Erst seit einigen Jahren also tritt Norbert Nagel mit Musikformaten in Erscheinung, bei denen er federführend und namensgebend das Heft in die Hand nimmt. „Lieblingslieder“ heißt eines jener abendfüllenden Programme, kürzlich vom Gostner Hoftheater arrangiert und im Hubertussaal vorgetragen. Seine Boy Gang, das sind recht eigenwillige Musikerköpfe, ein paar der Besten von vielen sehr guten, die die Region zu bieten hat: neben Norbert Nagel (Klarinette, Saxophon, Klavier und Kofferdrums) ist die Combo mit Andreas Blüml (Gitarren), Marco Kühnl (Kontrabass) und Norbert Gabla (Bandoneon) instrumental so exaltiert besetzt, dass man ausgefeilte mus­kalische Konzepte vermuten darf. Das Konzert beginnt mit einer Aussage. Gleich die Nagel-Version von Stings „Fragile“, ein Song, der in keinem Best-of fehlen darf und gerade deshalb etwas über den Arrangeur und Interpreten verrät: Nagel am Klavier. Er jazzt ein bissel im musikalischen Nirwana herum, bis Blüml die Zuhörer mit dem berühmten Thema – aha! – erlöst. Nagel springt vom Piano zum Hocker, greift zum Tenorsaxophon und tief und rumpelnd haut er die ganze Romanze raus, die jeder kennt und mitsummt; „for never forget, how fragile you are“ und dann schummelt sich Gabla mit leisen, schüchternen Tönen mit seinem Tango-Bandoneon von hinten herein, und tut so, als wäre er bescheiden. Wow.

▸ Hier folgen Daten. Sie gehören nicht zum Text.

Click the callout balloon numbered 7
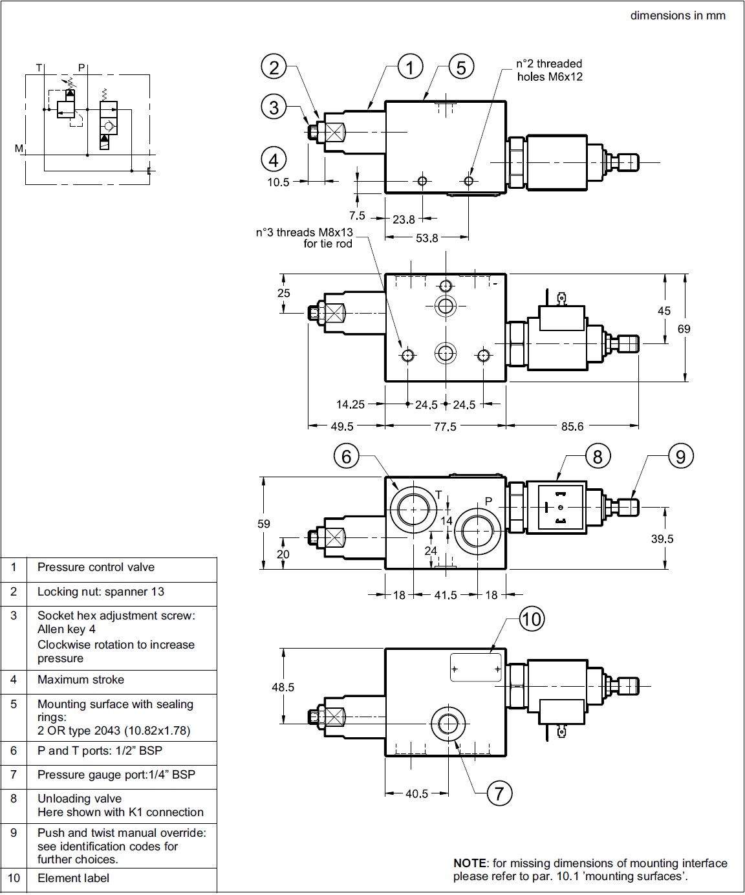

Nagels Lieblingslieder: Natürlich Blackbird von den Beatles, einiges von Astor Piazzolla (Bordell), Mozart (Alla Turca, Klarinetten­konzert), jede Menge Bach (O Haupt voll Blut und Wunden, Matthäuspassion; Badinerie aus der h-Moll-Suite …), Glen Millers Moonlight Serenade, Dave Brubeck (Blue Rondo). Das ist schon mutig gemischt. „Ich hab“, sagt Nagel mit einem Blick aufs ganze Musikerleben, „immer das gemacht, was man heute Crossover nennt. Der Ausdruck ist doch ein Krampf! Genauso wie Weltmusik. Hinter dem kreuz und quer steckt aber eine Haltung, die arrogant genannt werden könnte: ‚Ich kann alles spielen‘. Aber es ist ja so.“

 

Infos:
Norbert Nagel spielt in der Region

  • beim Kulturpalast Anwanden auf dem Wolfgangshof am Freitag, 22. Juni 2018, 17.30 Uhr mit Budde Thiem und Klaus Mages.
  • Lieblingslieder gibt’s am 20. Juli 2018 auf dem Open Air in Neustadt/Aisch um 20 Uhr im Schlosshof.